22 July, 2015
Tip-offs from industry helped stem the flow of drugs, weapons and other prohibited goods into Australia through 2014-15.
Twenty per cent of more than 1200 calls to the former Customs and Border Protection Service produced positive results.
They resulted in more than 200 kilograms of drugs and pre-cursors being seized and kept off the streets.
Referrals from industry to the Customs Watch programme in the last financial year also led to finds of excess currency, tonnes of undeclared tobacco and prevented illegal movement of intellectual property and wildlife smuggling.
The Minister for Immigration and Border Protection Peter Dutton today announced that the highly successful Customs Watch programme would be re-branded as Border Watch under the new Australian Border Force.
He highlighted the vital role that Border Watch plays in detecting illicit goods during a visit to the Australian Border Force (ABF) Container Examination Facility in Sydney.
ABF Container Examination Facilities across Australia have made many significant seizures based on referrals or tip-offs from industry sources through the programme.
“The Border Watch programme (formerly Customs Watch) is a proven method in stemming the flow of prohibited goods across the border,” Mr Dutton said.
“It enables industry to report suspicious behaviors regarding prohibited imports and other suspicious activities at the border and currently has 1500 members.
“The Coalition Government provided additional funding of $88 million to increase screening of international mail, air cargo and sea cargo. This funding is crucial to following-up Border Watch referrals.”

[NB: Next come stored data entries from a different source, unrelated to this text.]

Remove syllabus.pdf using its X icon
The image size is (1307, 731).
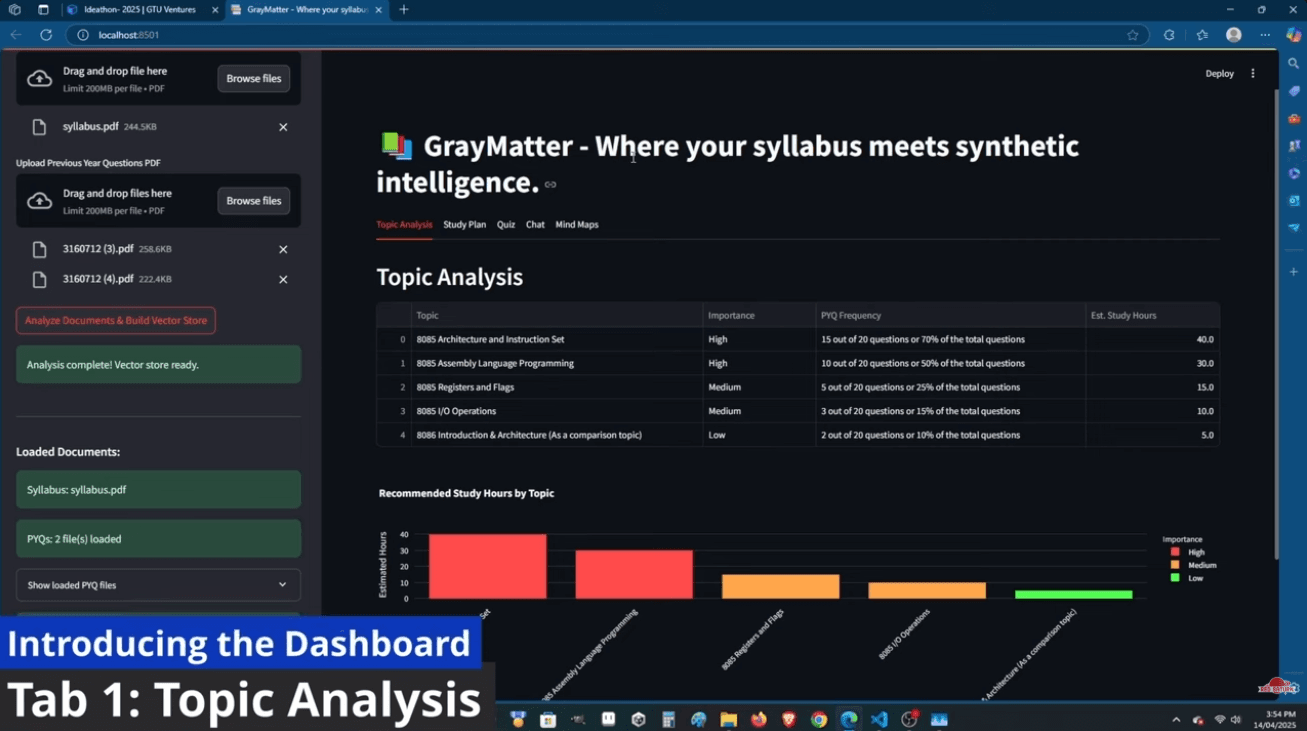click(x=283, y=127)
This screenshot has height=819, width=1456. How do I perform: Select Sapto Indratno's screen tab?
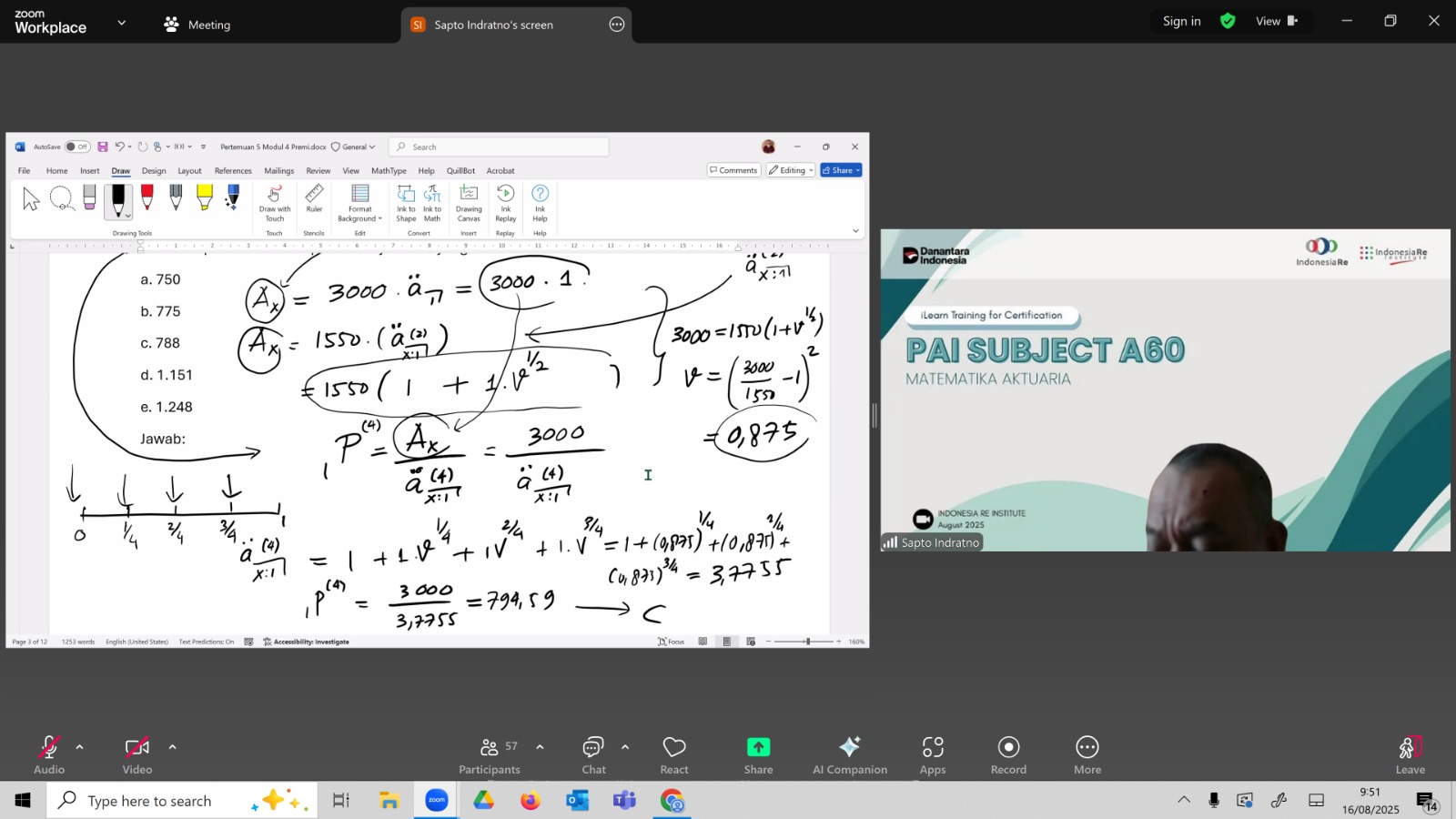coord(493,25)
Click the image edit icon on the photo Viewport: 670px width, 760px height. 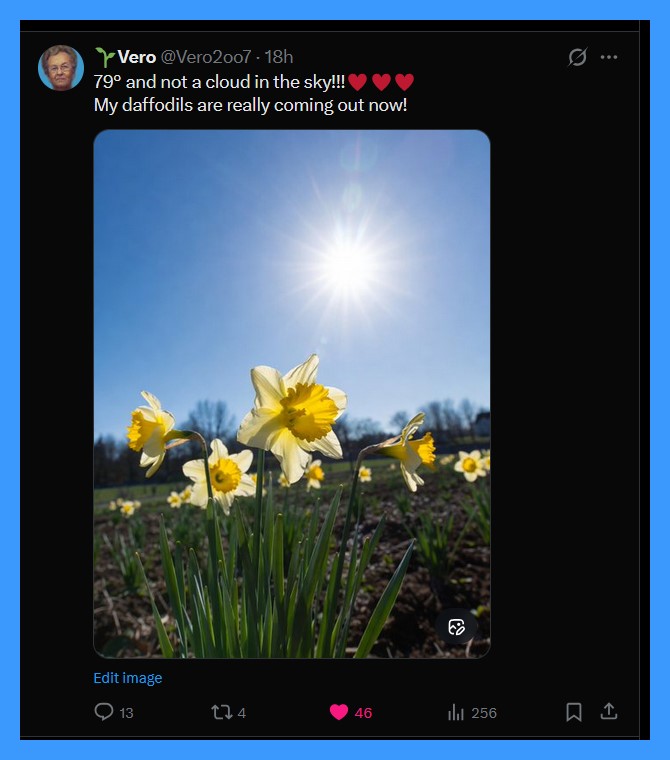click(457, 627)
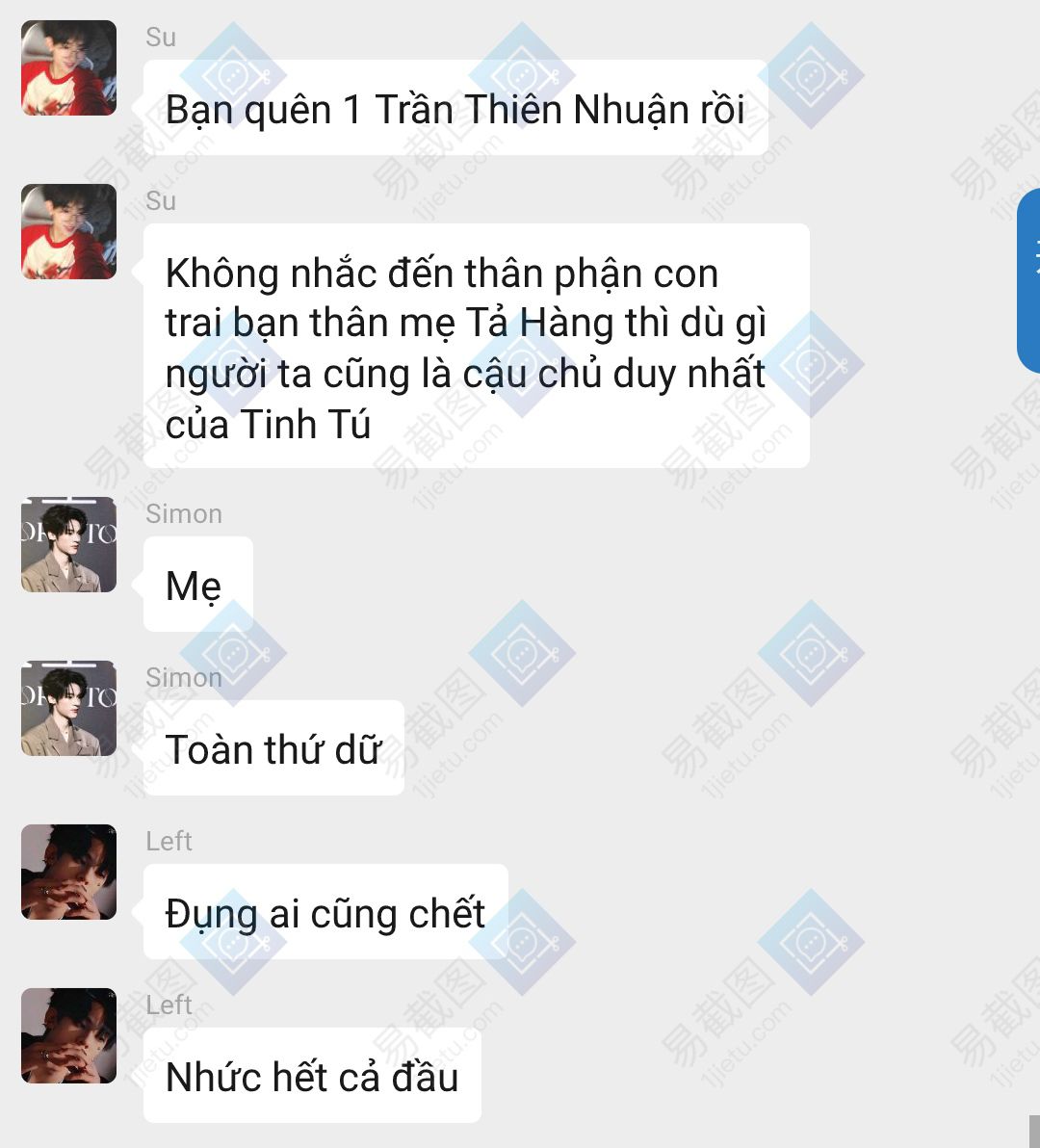Select the long message about cậu chủ Tinh Tú

point(477,346)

“Australia has one of the largest and most challenging border environments in the world, which is why programmes like this are so important.
“Border Watch will continue to inform intelligence and operational targeting by the Australian Border Force.
“Information provided by our industry partners could be the missing link that leads to another successful Australian Border Force operation.”
“I encourage those who see or hear of suspicious border activities to report it by calling the 1800 06 1800 hotline or the online form at www.border.gov.au/borderwatch.”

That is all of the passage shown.